[Record set]
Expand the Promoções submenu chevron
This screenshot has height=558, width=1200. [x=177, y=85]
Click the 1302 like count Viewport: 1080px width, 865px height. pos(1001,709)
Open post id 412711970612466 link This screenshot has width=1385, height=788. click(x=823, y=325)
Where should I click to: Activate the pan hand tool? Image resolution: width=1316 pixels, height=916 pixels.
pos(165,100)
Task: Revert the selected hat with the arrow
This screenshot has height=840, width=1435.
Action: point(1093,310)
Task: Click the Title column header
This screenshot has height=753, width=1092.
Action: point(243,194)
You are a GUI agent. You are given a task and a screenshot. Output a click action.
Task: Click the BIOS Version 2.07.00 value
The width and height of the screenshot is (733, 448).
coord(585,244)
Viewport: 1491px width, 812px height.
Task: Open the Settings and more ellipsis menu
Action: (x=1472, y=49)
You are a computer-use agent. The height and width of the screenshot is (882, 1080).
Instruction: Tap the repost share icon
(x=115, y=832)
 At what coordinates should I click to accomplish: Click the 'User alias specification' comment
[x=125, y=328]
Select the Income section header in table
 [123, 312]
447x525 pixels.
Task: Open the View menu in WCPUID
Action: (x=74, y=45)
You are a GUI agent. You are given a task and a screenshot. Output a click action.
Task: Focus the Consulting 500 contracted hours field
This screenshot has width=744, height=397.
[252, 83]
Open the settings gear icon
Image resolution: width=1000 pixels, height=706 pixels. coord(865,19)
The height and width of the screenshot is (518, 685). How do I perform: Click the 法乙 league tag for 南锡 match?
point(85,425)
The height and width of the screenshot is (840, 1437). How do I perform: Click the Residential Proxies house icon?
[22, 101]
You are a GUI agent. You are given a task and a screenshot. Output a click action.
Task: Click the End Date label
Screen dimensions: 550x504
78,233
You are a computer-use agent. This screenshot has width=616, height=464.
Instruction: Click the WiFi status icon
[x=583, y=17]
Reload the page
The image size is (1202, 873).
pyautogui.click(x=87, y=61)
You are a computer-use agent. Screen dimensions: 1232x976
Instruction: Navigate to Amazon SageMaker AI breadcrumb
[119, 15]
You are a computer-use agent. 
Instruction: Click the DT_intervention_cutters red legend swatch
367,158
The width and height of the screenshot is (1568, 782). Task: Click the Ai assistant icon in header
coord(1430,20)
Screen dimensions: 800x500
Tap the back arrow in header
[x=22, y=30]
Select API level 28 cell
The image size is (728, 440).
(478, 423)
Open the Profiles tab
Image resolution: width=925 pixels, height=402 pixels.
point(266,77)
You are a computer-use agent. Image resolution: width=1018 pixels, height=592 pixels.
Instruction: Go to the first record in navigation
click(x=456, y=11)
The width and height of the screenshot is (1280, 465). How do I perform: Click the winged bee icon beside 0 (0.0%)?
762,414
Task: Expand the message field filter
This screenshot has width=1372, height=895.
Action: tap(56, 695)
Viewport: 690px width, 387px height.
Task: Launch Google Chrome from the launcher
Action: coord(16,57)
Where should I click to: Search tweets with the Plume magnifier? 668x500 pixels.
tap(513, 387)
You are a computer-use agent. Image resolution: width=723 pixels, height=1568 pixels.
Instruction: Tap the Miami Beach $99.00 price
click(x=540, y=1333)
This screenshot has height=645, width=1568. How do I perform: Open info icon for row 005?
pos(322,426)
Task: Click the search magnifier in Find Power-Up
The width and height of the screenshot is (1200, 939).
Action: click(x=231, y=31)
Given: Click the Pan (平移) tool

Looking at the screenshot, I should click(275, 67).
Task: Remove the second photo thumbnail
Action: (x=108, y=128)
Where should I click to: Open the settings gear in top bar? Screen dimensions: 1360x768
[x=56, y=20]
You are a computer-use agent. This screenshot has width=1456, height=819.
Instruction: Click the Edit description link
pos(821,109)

[Short problem]
Reproduce every line above word for word, keeping each one unchanged and in its original order.

[Result for this task]
Expand the Promoções submenu chevron
This screenshot has height=558, width=1200. [x=177, y=85]
Click the 1302 like count Viewport: 1080px width, 865px height. pos(1001,709)
Open post id 412711970612466 link This screenshot has width=1385, height=788. click(x=823, y=325)
Where should I click to: Activate the pan hand tool? Image resolution: width=1316 pixels, height=916 pixels.
pos(165,100)
Task: Revert the selected hat with the arrow
This screenshot has height=840, width=1435.
Action: point(1093,310)
Task: Click the Title column header
This screenshot has height=753, width=1092.
Action: point(243,194)
You are a GUI agent. You are given a task and a screenshot. Output a click action.
Task: Click the BIOS Version 2.07.00 value
The width and height of the screenshot is (733, 448).
coord(585,244)
Viewport: 1491px width, 812px height.
Task: Open the Settings and more ellipsis menu
Action: (x=1472, y=49)
You are a computer-use agent. The height and width of the screenshot is (882, 1080).
Instruction: Tap the repost share icon
(x=115, y=832)
 At what coordinates should I click to accomplish: Click the 'User alias specification' comment
[x=125, y=328]
Select the Income section header in table
 [123, 312]
447x525 pixels.
Task: Open the View menu in WCPUID
Action: (x=74, y=45)
You are a GUI agent. You are given a task and a screenshot. Output a click action.
Task: Focus the Consulting 500 contracted hours field
This screenshot has width=744, height=397.
[252, 83]
Open the settings gear icon
Image resolution: width=1000 pixels, height=706 pixels. coord(865,19)
The height and width of the screenshot is (518, 685). How do I perform: Click the 法乙 league tag for 南锡 match?
point(85,425)
The height and width of the screenshot is (840, 1437). How do I perform: Click the Residential Proxies house icon?
[22, 101]
You are a GUI agent. You are given a task and a screenshot. Output a click action.
Task: Click the End Date label
Screen dimensions: 550x504
78,233
You are a computer-use agent. This screenshot has width=616, height=464.
Instruction: Click the WiFi status icon
[x=583, y=17]
Reload the page
The image size is (1202, 873).
pyautogui.click(x=87, y=61)
You are a computer-use agent. Screen dimensions: 1232x976
Instruction: Navigate to Amazon SageMaker AI breadcrumb
[119, 15]
You are a computer-use agent. 
Instruction: Click the DT_intervention_cutters red legend swatch
367,158
The width and height of the screenshot is (1568, 782). Task: Click the Ai assistant icon in header
coord(1430,20)
Screen dimensions: 800x500
Tap the back arrow in header
[x=22, y=30]
Select API level 28 cell
The image size is (728, 440).
(478, 423)
Open the Profiles tab
Image resolution: width=925 pixels, height=402 pixels.
point(266,77)
You are a computer-use agent. Image resolution: width=1018 pixels, height=592 pixels.
Instruction: Go to the first record in navigation
click(x=456, y=11)
The width and height of the screenshot is (1280, 465). How do I perform: Click the winged bee icon beside 0 (0.0%)?
762,414
Task: Expand the message field filter
This screenshot has width=1372, height=895.
Action: tap(56, 695)
Viewport: 690px width, 387px height.
Task: Launch Google Chrome from the launcher
Action: coord(16,57)
Where should I click to: Search tweets with the Plume magnifier? 668x500 pixels.
tap(513, 387)
You are a computer-use agent. Image resolution: width=723 pixels, height=1568 pixels.
Instruction: Tap the Miami Beach $99.00 price
click(x=540, y=1333)
This screenshot has height=645, width=1568. How do I perform: Open info icon for row 005?
pos(322,426)
Task: Click the search magnifier in Find Power-Up
The width and height of the screenshot is (1200, 939).
Action: click(x=231, y=31)
Given: Click the Pan (平移) tool

Looking at the screenshot, I should click(275, 67).
Task: Remove the second photo thumbnail
Action: (x=108, y=128)
Where should I click to: Open the settings gear in top bar? Screen dimensions: 1360x768
[x=56, y=20]
You are a computer-use agent. This screenshot has width=1456, height=819.
Instruction: Click the Edit description link
pos(821,109)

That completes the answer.